The salt of the earth in its truest form, these workers will take what they need to to keep their family fed and the lights on, but they aren’t thrilled by the prospects out there. Union officials claim they did everything they could to help them keep their jobs, including millions in concessions over the years. Yet they still folded as they wanted more, even after Trump gave them one hell of a COVID-related helping hand.

News of their demise spread, and while competitors have stepped up to take their place in shipments, they have not been rushing to buy up their trucks or to swipe up their drivers or other staff. From seasoned vets to new hires, nobody in Yellow has had an easy transition as they closed shop, and many are still left wondering what’s next.

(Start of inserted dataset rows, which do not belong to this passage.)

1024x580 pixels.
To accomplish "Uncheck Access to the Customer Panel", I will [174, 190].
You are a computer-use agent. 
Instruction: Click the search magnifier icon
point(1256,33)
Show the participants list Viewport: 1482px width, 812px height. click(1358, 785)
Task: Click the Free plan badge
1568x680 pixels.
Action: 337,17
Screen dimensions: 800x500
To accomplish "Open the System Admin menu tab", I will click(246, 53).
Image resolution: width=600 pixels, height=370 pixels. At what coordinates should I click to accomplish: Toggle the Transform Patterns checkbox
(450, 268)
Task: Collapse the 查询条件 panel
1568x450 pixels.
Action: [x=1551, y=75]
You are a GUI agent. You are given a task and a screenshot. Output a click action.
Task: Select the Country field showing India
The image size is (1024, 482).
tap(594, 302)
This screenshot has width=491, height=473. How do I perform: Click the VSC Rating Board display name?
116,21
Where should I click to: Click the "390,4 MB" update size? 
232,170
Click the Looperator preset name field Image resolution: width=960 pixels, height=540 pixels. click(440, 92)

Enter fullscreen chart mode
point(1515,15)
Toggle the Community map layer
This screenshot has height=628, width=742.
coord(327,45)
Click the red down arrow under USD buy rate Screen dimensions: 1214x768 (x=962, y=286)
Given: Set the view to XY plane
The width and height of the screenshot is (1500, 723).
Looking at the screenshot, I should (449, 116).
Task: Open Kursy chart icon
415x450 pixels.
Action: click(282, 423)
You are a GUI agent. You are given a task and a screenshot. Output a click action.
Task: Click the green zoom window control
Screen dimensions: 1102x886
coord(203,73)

Another big problem they have is the change of companies like Walmart. Now using a larger percentage of their rigs, they have cut down on costs significantly and shrunk the pool of potential opportunities by forcing many smaller companies to shutter after losing their contracts. This isn’t what they were hoping for, but ultimately, the closure of Yellow has thrown a massive monkey wrench in everything.

One area of opportunity for these seasoned vets is moving on to truck driving school. Many of these schools need instructors, and much like their lives with Yellow, it provides an opportunity to be home nightly. They may not be the most rewarding to work at, but many instructors report fair pay, good benefits, and anxious pupils. That certainly beats working for Amazon or dealing with the general public.